Directions:
Pick every line out of the entries below that has the string "value", and copy it.

Stored records
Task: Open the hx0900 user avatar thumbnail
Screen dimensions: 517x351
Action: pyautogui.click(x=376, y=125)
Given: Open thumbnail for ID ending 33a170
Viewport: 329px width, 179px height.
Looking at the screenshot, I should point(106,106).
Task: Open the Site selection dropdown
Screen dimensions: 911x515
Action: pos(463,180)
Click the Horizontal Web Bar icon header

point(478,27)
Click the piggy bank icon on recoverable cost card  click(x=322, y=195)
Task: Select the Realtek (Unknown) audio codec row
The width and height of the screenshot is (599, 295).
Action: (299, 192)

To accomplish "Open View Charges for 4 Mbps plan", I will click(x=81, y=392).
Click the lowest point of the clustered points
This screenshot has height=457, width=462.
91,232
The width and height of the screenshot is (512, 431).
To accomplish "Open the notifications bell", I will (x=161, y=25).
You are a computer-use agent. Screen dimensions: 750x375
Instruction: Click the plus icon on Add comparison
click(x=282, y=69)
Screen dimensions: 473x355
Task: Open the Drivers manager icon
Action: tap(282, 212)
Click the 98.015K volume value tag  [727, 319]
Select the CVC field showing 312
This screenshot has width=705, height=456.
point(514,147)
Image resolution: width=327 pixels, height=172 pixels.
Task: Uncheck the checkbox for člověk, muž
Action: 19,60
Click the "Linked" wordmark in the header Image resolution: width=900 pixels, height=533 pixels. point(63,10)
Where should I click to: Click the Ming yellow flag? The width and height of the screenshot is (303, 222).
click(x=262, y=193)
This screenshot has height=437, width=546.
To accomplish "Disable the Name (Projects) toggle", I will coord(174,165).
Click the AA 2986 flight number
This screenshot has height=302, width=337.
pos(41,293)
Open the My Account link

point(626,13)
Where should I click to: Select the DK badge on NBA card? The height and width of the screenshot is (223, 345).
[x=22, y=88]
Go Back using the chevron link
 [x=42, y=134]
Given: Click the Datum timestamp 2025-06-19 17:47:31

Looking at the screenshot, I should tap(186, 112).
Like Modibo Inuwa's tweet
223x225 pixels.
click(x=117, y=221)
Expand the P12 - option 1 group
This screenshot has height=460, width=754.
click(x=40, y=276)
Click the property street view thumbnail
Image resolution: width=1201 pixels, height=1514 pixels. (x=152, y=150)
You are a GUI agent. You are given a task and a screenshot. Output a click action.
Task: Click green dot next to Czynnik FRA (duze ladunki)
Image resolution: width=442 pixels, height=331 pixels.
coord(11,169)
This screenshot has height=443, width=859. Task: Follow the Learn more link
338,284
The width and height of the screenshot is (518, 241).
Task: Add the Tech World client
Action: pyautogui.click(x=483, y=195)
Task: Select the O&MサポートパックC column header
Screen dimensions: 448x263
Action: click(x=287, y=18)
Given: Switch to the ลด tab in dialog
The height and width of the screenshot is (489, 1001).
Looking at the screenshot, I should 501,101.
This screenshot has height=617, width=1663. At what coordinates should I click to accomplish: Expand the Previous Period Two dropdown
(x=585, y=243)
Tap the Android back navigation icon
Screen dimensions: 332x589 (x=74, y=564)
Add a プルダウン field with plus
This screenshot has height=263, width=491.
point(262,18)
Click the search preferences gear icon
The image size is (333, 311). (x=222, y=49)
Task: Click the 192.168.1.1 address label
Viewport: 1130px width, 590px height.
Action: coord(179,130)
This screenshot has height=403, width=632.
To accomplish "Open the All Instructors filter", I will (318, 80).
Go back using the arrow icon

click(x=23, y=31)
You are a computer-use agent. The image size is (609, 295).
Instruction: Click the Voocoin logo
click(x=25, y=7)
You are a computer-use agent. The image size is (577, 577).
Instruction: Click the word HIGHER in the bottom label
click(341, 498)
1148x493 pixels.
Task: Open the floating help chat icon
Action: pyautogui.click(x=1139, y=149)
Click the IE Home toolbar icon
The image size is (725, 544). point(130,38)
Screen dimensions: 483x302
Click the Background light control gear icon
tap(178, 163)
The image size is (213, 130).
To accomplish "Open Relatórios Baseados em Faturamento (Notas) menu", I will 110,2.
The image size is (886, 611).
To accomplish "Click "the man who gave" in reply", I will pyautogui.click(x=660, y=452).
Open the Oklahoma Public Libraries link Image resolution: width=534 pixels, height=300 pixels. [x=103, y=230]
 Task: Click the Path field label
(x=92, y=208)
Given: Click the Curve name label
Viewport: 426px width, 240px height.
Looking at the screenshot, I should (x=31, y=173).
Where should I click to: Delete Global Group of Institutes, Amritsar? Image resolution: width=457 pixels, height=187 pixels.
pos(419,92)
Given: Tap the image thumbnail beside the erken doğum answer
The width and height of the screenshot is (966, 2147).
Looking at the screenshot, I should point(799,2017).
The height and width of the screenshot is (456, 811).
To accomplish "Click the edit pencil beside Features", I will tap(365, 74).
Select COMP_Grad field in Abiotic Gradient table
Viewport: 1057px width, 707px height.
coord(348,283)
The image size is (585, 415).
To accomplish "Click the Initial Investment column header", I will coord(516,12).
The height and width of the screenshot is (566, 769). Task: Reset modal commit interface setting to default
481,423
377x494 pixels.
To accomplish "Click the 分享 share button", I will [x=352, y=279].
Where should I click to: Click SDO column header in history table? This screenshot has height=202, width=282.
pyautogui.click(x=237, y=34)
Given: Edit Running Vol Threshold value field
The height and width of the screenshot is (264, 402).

Completed exercise:
Click the 98.015K volume value tag  [727, 319]
Given: Edit Running Vol Threshold value field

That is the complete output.